> [What to produce]
What is needed here is an exact copy of every entry.
=== Recorded information ===
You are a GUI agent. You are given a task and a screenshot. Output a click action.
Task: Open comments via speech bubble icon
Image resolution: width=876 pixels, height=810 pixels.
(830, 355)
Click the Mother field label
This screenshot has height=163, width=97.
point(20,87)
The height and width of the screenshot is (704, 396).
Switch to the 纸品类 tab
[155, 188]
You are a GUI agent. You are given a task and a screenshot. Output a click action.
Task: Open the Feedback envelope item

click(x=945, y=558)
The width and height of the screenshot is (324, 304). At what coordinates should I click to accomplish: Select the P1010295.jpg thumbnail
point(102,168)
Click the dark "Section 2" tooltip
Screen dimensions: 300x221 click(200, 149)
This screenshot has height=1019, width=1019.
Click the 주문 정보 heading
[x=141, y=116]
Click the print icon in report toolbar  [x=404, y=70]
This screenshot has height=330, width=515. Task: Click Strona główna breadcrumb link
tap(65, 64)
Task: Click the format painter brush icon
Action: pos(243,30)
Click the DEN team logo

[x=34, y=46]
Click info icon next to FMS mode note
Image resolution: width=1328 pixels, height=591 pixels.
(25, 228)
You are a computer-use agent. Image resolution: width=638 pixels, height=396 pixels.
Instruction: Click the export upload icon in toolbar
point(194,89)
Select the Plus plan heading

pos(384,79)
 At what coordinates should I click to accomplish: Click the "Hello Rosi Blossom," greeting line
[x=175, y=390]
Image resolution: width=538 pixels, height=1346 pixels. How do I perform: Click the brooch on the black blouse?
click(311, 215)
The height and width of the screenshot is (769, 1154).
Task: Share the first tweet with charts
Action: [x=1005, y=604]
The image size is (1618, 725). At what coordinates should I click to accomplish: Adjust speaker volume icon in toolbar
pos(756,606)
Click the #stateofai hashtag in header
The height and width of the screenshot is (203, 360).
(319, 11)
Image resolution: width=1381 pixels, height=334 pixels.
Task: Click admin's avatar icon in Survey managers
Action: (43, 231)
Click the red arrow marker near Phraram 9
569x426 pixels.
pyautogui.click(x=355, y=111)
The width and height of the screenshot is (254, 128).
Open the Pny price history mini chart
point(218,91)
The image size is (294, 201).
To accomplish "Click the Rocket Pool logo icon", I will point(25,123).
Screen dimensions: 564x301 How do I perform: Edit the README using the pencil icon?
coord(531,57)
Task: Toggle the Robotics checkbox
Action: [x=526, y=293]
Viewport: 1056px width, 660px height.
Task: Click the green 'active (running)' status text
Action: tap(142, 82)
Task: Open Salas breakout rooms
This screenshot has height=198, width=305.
===
> [Written response]
You are a GUI agent. You are given a task and a screenshot. Output a click action.
Task: Open comments via speech bubble icon
Image resolution: width=876 pixels, height=810 pixels.
(830, 355)
Click the Mother field label
This screenshot has height=163, width=97.
point(20,87)
The height and width of the screenshot is (704, 396).
Switch to the 纸品类 tab
[155, 188]
You are a GUI agent. You are given a task and a screenshot. Output a click action.
Task: Open the Feedback envelope item

click(x=945, y=558)
The width and height of the screenshot is (324, 304). At what coordinates should I click to accomplish: Select the P1010295.jpg thumbnail
point(102,168)
Click the dark "Section 2" tooltip
Screen dimensions: 300x221 click(200, 149)
This screenshot has height=1019, width=1019.
Click the 주문 정보 heading
[x=141, y=116]
Click the print icon in report toolbar  [x=404, y=70]
This screenshot has height=330, width=515. Task: Click Strona główna breadcrumb link
tap(65, 64)
Task: Click the format painter brush icon
Action: pos(243,30)
Click the DEN team logo

[x=34, y=46]
Click info icon next to FMS mode note
Image resolution: width=1328 pixels, height=591 pixels.
(25, 228)
You are a computer-use agent. Image resolution: width=638 pixels, height=396 pixels.
Instruction: Click the export upload icon in toolbar
point(194,89)
Select the Plus plan heading

pos(384,79)
 At what coordinates should I click to accomplish: Click the "Hello Rosi Blossom," greeting line
[x=175, y=390]
Image resolution: width=538 pixels, height=1346 pixels. How do I perform: Click the brooch on the black blouse?
click(311, 215)
The height and width of the screenshot is (769, 1154).
Task: Share the first tweet with charts
Action: [x=1005, y=604]
The image size is (1618, 725). At what coordinates should I click to accomplish: Adjust speaker volume icon in toolbar
pos(756,606)
Click the #stateofai hashtag in header
The height and width of the screenshot is (203, 360).
(319, 11)
Image resolution: width=1381 pixels, height=334 pixels.
Task: Click admin's avatar icon in Survey managers
Action: (43, 231)
Click the red arrow marker near Phraram 9
569x426 pixels.
pyautogui.click(x=355, y=111)
The width and height of the screenshot is (254, 128).
Open the Pny price history mini chart
point(218,91)
The image size is (294, 201).
To accomplish "Click the Rocket Pool logo icon", I will point(25,123).
Screen dimensions: 564x301 How do I perform: Edit the README using the pencil icon?
coord(531,57)
Task: Toggle the Robotics checkbox
Action: [x=526, y=293]
Viewport: 1056px width, 660px height.
Task: Click the green 'active (running)' status text
Action: tap(142, 82)
Task: Open Salas breakout rooms
This screenshot has height=198, width=305.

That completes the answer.